Ich kann mir vorstellen, dass es eine große Versuchung bedeuten mag, wenn plötzlich so viel Begehrenswertes in greifbarer Nähe ist, aber das hier ist kein Selbstbedienungsladen, wo man sich einfach nehmen kann, was man haben will. Ich stelle mir vor, dass die Hemmschwelle bei einigen gesunken sein mag, nachdem sie der Hölle entkamen, die Gefahren in ihrem Heimatland und auf der Flucht überstanden. Vielleicht haben einige schon im Krieg in ihrem Heimatland oder auf der Flucht ihre Hemmschwelle und ihren Anstand verloren, und so kann sie kaum noch etwas schrecken, ein schwacher Arm des Gesetzes schon lange nicht. Aber stellt sich jenem Mob nicht die Frage, was wohl Allah von ihrem Treiben hält? Ich an ihrer Stelle hätte Angst, verflucht und im Paradies nicht zugelassen zu werden. Oder dort feststellen zu müssen, dass die 77 Jungfrauen doch nicht unberührt geblieben sind, weil schon welche wie sie vorher dort waren und sich vergangen haben.

Ich hoffe, sie schämen sich eines Tages in Grund und Boden. Alternativ wünsche ich sie mir dahin, wo der Pfeffer wächst. Oder dass die Frauen, die vor Empörung kochen, ihnen die Suppe versalzen.
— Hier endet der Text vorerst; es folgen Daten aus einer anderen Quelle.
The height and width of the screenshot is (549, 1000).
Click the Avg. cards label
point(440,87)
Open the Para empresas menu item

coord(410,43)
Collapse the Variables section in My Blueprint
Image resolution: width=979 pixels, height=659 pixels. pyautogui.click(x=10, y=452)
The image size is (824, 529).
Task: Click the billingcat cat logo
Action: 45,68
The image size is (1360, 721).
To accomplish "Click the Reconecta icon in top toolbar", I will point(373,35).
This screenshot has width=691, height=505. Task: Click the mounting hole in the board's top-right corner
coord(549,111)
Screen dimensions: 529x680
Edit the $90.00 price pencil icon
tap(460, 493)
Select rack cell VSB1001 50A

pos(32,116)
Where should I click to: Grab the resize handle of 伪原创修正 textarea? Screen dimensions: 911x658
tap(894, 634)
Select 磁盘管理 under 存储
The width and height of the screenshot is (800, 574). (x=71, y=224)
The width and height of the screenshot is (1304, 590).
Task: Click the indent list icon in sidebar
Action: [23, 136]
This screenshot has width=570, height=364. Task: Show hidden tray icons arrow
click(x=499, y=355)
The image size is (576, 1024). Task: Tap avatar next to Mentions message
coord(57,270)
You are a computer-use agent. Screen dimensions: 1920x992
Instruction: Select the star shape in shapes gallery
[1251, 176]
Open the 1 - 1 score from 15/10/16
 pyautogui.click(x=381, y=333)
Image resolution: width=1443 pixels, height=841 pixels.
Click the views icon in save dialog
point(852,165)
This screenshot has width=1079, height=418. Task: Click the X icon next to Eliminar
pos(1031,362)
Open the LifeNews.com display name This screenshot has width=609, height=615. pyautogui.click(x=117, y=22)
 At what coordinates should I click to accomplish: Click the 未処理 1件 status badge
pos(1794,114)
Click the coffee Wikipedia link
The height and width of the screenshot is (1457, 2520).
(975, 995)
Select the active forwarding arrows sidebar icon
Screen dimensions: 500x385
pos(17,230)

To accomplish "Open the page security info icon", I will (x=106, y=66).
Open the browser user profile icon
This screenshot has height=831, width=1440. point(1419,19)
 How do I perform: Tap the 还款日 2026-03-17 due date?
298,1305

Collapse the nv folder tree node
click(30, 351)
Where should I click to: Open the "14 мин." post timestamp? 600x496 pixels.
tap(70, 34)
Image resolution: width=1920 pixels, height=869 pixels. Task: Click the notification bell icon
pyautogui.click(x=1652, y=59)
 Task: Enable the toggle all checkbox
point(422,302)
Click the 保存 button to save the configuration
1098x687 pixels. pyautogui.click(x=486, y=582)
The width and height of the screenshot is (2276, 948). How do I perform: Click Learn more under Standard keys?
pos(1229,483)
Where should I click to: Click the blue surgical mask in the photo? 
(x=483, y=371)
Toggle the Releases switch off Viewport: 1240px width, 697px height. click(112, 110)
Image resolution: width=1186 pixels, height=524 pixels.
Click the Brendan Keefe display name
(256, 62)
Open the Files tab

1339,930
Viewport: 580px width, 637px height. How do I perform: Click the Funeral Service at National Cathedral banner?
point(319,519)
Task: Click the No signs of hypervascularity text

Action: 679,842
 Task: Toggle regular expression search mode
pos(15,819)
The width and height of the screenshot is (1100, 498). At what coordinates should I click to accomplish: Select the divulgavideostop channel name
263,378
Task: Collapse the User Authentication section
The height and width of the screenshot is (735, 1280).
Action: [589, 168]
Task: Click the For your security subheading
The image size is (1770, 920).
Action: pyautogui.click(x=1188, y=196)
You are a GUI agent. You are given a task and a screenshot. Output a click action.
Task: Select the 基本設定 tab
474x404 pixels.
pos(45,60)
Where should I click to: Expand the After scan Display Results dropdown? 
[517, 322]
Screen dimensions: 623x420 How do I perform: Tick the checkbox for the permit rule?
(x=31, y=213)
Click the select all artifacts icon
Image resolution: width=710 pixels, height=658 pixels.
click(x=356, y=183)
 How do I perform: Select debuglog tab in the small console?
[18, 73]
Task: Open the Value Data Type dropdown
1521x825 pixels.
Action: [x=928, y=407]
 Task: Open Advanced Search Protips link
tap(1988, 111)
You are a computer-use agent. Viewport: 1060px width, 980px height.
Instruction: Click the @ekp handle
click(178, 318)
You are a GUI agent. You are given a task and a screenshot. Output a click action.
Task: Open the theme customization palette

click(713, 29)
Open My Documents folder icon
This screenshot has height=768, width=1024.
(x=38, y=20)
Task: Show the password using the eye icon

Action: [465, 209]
Wie soll es bloß weitergehen? Wollen wir in Angst erstarren und das schlimmste erwarten, nämlich Wiederholungstäter? Wir sollten bei Besinnung bleiben, und das nicht nur zur Weihnachtszeit. So viele Menschen sind gekommen, denen wir solche Schandtaten nicht zurechnen dürfen. Die auf der Suche nach Schutz sind und die wir nicht in Stich lassen oder sie gar anfeinden sollten.

Damit Integration gelingen kann und zwar in eine Kultur, die keine feindliche Haltung einnimmt, braucht es viele helfende Hände, Grips im Kopf und Sprachvermittlung. Wir sollten lernen, uns gut zu verstehen. Eine ganz praktische Übung: es werden empathische Menschen gesucht, die mit Schülern Lesetraining machen. Über den Austausch kommen sich alle näher. Ich bin dabei. Ist das ein Wort? Nein, viel mehr als das. Meine ganz persönliche Neujahrsansprache, lange Rede, kurzer Sinn: ein guter Vorsatz für das Neue Jahr.